Collected data
=-=-=

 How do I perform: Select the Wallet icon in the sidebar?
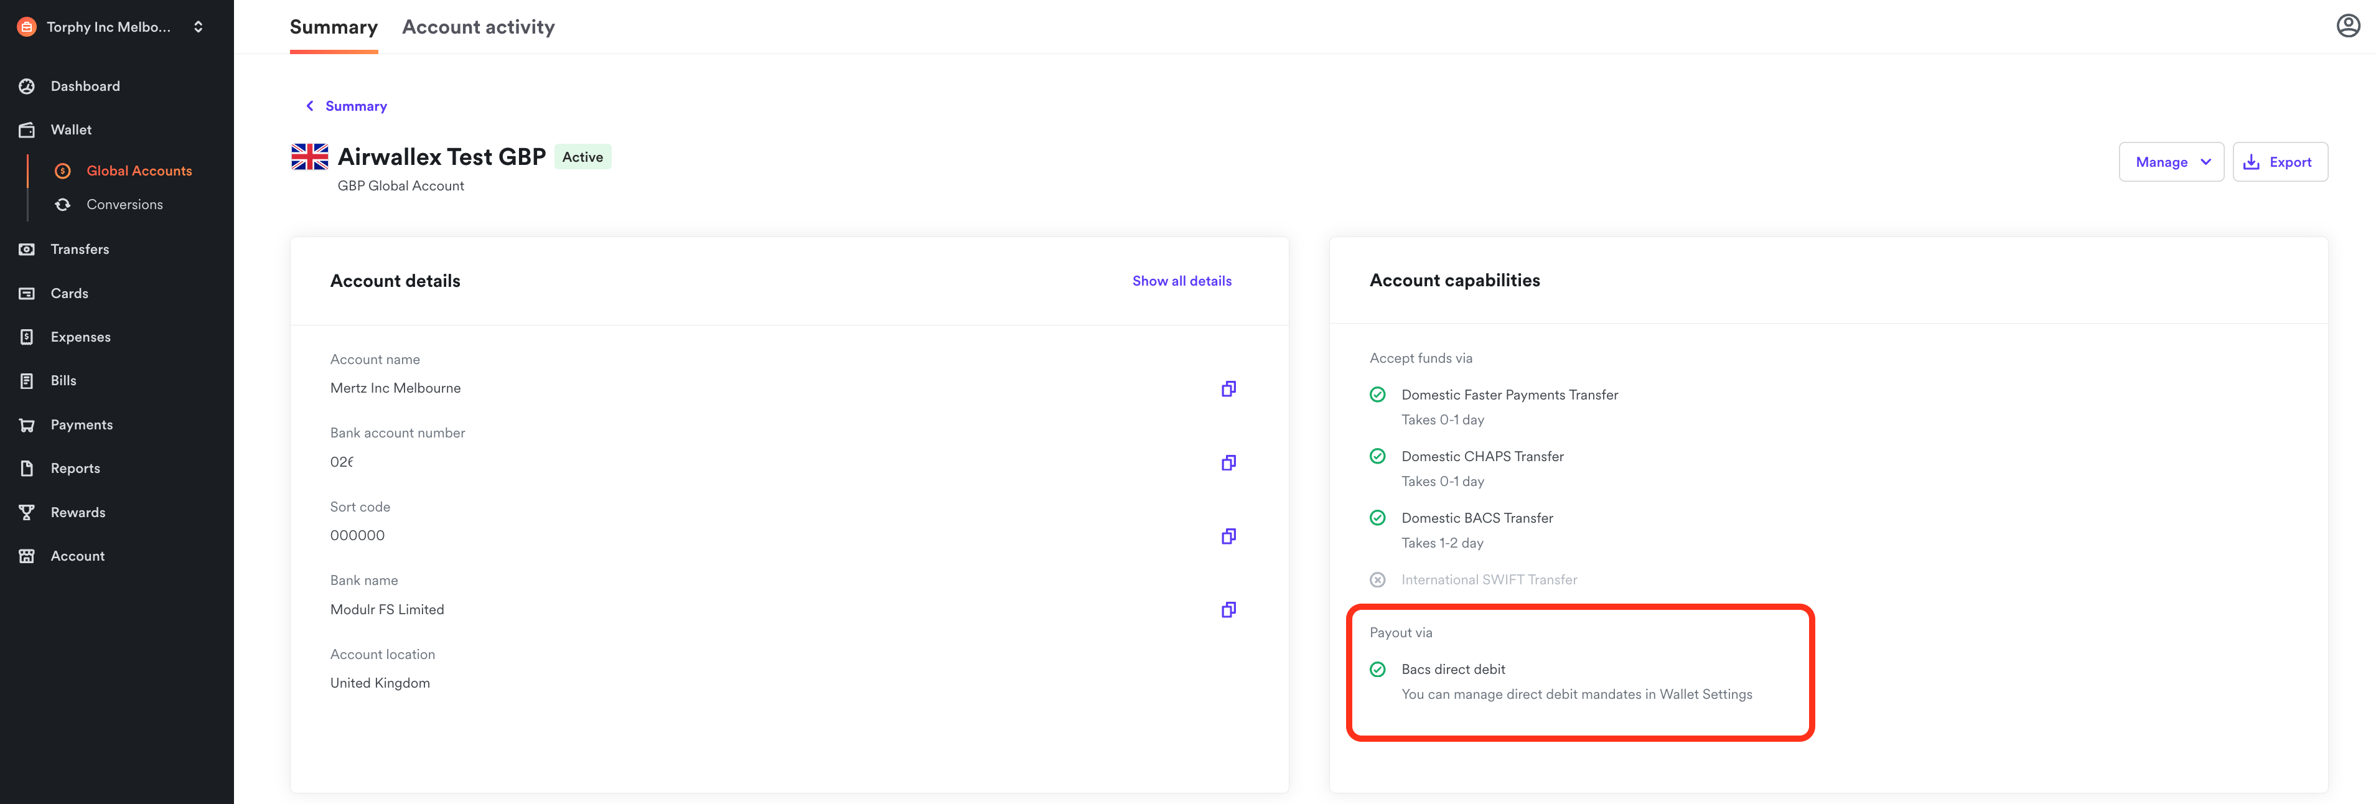point(26,129)
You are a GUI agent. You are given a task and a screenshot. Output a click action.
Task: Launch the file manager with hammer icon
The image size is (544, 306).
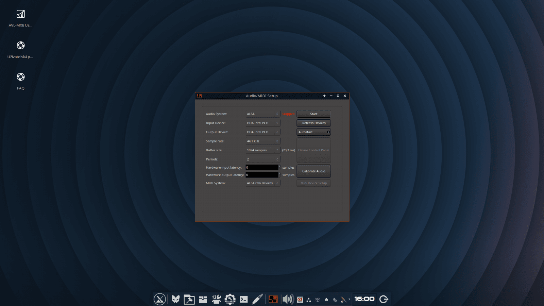(x=189, y=299)
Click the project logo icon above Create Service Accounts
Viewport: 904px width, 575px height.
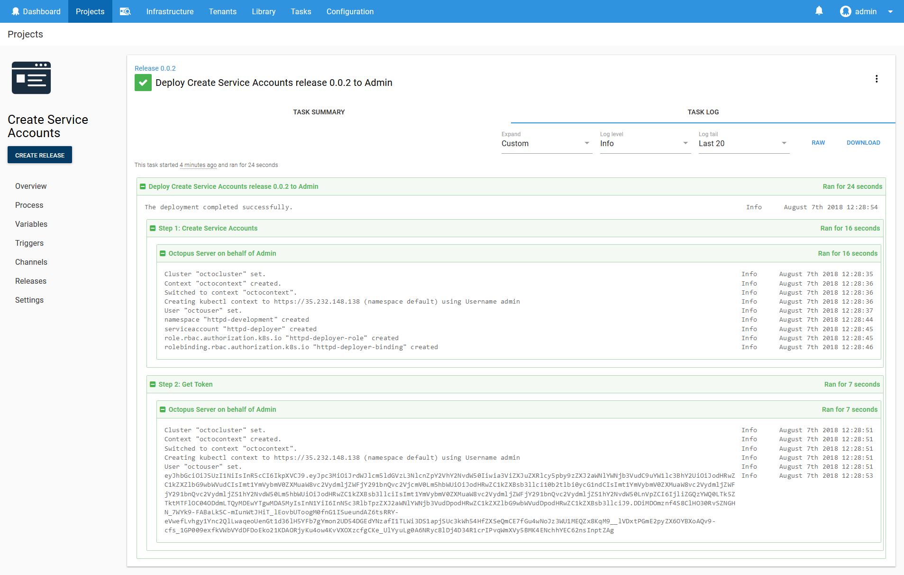tap(31, 78)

=-=-=

= EXERCISE OBJECTIVE =
From the line with "Task: Launch the" down to the end of the entries, retype each line exactly as written, but drop the pictures.

= RESPONSE TO THIS EXERCISE =
Task: Launch the file manager with hammer icon
The image size is (544, 306).
(x=189, y=299)
Click the project logo icon above Create Service Accounts
Viewport: 904px width, 575px height.
tap(31, 78)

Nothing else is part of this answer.